Anaxagore de Clazomènes, qui fut le maître de Périclès, tira la philosophie des fausses spéculations où l’avaient engagée les Ioniens et les Éléates, et établit le premier que le monde n’était pas le produit d’une force aveugle et brutale : « Aussi, quand un homme proclama, dit Aristote, que, comme dans les animaux, il y avait dans la nature une intelligence, cause de l’arrangement et de l’ordre universel, cet homme parut seul jouir de sa raison, vu les divagations de ses devanciers. » Anaxagore avait écrit en prose, et dans le simple dialecte ionien à la façon d’Anaximène, un περί φύσεως dont les débris considérables nous permettent de nous faire une suffisante idée et de la tournure d’esprit de l’auteur, et du caractère de sa diction.

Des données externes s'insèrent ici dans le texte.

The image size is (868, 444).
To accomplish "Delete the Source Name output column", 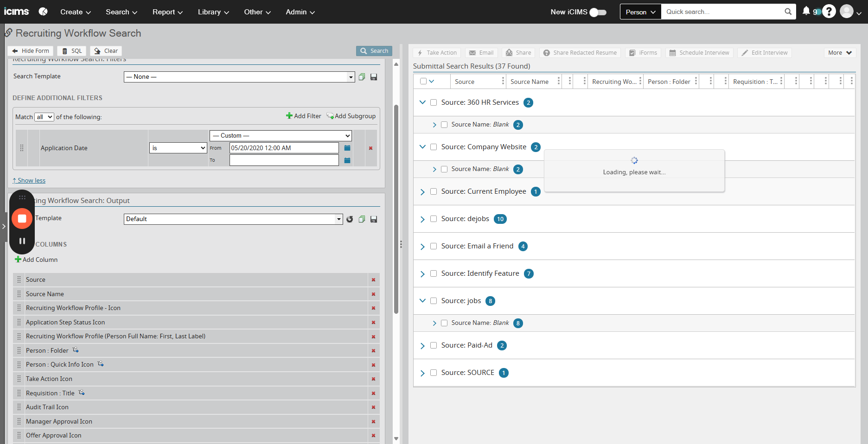I will [373, 294].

L’argumentation d’Anaxagore est serrée, et les parties en sont disposées avec art. Il procède en général par synthèse, énonçant d’abord la proposition à démontrer, et administrant la preuve ensuite. Il n’y a rien chez lui qui ressemble à des périodes. Ses phrases sont courtes, mais non pas hachées : des particules forment la liaison et des phrases entre elles et des membres de phrase entre eux.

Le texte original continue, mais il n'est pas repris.